Records for the exercise:
┌────────

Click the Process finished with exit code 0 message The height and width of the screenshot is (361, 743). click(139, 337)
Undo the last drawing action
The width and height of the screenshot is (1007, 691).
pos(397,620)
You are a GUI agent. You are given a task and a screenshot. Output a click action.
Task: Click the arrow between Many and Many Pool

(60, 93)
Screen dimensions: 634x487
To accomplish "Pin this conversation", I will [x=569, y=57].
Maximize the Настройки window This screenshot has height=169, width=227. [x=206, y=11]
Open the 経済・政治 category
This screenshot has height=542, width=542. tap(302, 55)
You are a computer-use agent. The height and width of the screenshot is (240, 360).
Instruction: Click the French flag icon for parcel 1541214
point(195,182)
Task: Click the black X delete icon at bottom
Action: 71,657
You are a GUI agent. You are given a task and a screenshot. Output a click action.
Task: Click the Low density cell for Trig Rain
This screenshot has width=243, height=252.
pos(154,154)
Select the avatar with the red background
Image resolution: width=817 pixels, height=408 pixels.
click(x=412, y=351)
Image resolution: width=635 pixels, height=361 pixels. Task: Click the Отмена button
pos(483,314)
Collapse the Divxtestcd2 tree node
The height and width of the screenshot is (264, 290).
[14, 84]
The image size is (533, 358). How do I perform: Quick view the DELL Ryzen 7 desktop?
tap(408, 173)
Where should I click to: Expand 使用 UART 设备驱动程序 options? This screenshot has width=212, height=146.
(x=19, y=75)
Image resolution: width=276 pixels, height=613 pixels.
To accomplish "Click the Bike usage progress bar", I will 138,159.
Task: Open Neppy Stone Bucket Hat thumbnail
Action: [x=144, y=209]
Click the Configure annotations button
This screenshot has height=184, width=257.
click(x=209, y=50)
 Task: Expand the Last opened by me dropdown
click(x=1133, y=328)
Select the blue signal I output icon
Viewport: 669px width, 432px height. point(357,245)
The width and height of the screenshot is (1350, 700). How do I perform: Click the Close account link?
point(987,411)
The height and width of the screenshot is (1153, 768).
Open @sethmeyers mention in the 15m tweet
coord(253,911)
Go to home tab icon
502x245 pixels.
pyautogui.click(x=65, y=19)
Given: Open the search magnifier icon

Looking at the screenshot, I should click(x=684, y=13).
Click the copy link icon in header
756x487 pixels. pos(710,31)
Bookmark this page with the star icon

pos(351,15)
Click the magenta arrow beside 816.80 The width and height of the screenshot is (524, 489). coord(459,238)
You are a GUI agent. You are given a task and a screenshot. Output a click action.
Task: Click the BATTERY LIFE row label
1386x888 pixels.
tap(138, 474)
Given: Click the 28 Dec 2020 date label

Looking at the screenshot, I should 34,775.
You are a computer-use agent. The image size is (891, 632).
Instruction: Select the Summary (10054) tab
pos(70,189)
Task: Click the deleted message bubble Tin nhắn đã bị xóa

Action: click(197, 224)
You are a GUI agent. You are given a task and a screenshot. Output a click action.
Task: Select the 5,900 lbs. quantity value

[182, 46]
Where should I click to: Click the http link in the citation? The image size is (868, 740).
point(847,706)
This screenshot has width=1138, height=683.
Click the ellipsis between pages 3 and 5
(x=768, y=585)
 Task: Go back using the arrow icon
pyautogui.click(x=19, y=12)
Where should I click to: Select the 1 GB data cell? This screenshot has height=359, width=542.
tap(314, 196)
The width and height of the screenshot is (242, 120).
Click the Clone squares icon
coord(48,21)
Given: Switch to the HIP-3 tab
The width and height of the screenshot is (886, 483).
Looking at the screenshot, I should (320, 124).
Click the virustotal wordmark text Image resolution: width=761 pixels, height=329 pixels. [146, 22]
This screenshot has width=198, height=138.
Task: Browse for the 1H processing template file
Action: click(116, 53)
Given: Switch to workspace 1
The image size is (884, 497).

└────────

Your assignment: Copy each line of the material exactly as shown.

Expected answer:
Click the Process finished with exit code 0 message The height and width of the screenshot is (361, 743). click(139, 337)
Undo the last drawing action
The width and height of the screenshot is (1007, 691).
pos(397,620)
You are a GUI agent. You are given a task and a screenshot. Output a click action.
Task: Click the arrow between Many and Many Pool

(60, 93)
Screen dimensions: 634x487
To accomplish "Pin this conversation", I will [x=569, y=57].
Maximize the Настройки window This screenshot has height=169, width=227. [x=206, y=11]
Open the 経済・政治 category
This screenshot has height=542, width=542. tap(302, 55)
You are a computer-use agent. The height and width of the screenshot is (240, 360).
Instruction: Click the French flag icon for parcel 1541214
point(195,182)
Task: Click the black X delete icon at bottom
Action: 71,657
You are a GUI agent. You are given a task and a screenshot. Output a click action.
Task: Click the Low density cell for Trig Rain
This screenshot has width=243, height=252.
pos(154,154)
Select the avatar with the red background
Image resolution: width=817 pixels, height=408 pixels.
click(x=412, y=351)
Image resolution: width=635 pixels, height=361 pixels. Task: Click the Отмена button
pos(483,314)
Collapse the Divxtestcd2 tree node
The height and width of the screenshot is (264, 290).
[14, 84]
The image size is (533, 358). How do I perform: Quick view the DELL Ryzen 7 desktop?
tap(408, 173)
Where should I click to: Expand 使用 UART 设备驱动程序 options? This screenshot has width=212, height=146.
(x=19, y=75)
Image resolution: width=276 pixels, height=613 pixels.
To accomplish "Click the Bike usage progress bar", I will 138,159.
Task: Open Neppy Stone Bucket Hat thumbnail
Action: [x=144, y=209]
Click the Configure annotations button
This screenshot has height=184, width=257.
click(x=209, y=50)
 Task: Expand the Last opened by me dropdown
click(x=1133, y=328)
Select the blue signal I output icon
Viewport: 669px width, 432px height. point(357,245)
The width and height of the screenshot is (1350, 700). How do I perform: Click the Close account link?
point(987,411)
The height and width of the screenshot is (1153, 768).
Open @sethmeyers mention in the 15m tweet
coord(253,911)
Go to home tab icon
502x245 pixels.
pyautogui.click(x=65, y=19)
Given: Open the search magnifier icon

Looking at the screenshot, I should click(x=684, y=13).
Click the copy link icon in header
756x487 pixels. pos(710,31)
Bookmark this page with the star icon

pos(351,15)
Click the magenta arrow beside 816.80 The width and height of the screenshot is (524, 489). coord(459,238)
You are a GUI agent. You are given a task and a screenshot. Output a click action.
Task: Click the BATTERY LIFE row label
1386x888 pixels.
tap(138, 474)
Given: Click the 28 Dec 2020 date label

Looking at the screenshot, I should 34,775.
You are a computer-use agent. The image size is (891, 632).
Instruction: Select the Summary (10054) tab
pos(70,189)
Task: Click the deleted message bubble Tin nhắn đã bị xóa

Action: click(197, 224)
You are a GUI agent. You are given a task and a screenshot. Output a click action.
Task: Select the 5,900 lbs. quantity value

[182, 46]
Where should I click to: Click the http link in the citation? The image size is (868, 740).
point(847,706)
This screenshot has width=1138, height=683.
Click the ellipsis between pages 3 and 5
(x=768, y=585)
 Task: Go back using the arrow icon
pyautogui.click(x=19, y=12)
Where should I click to: Select the 1 GB data cell? This screenshot has height=359, width=542.
tap(314, 196)
The width and height of the screenshot is (242, 120).
Click the Clone squares icon
coord(48,21)
Given: Switch to the HIP-3 tab
The width and height of the screenshot is (886, 483).
Looking at the screenshot, I should (320, 124).
Click the virustotal wordmark text Image resolution: width=761 pixels, height=329 pixels. [146, 22]
This screenshot has width=198, height=138.
Task: Browse for the 1H processing template file
Action: click(116, 53)
Given: Switch to workspace 1
The image size is (884, 497).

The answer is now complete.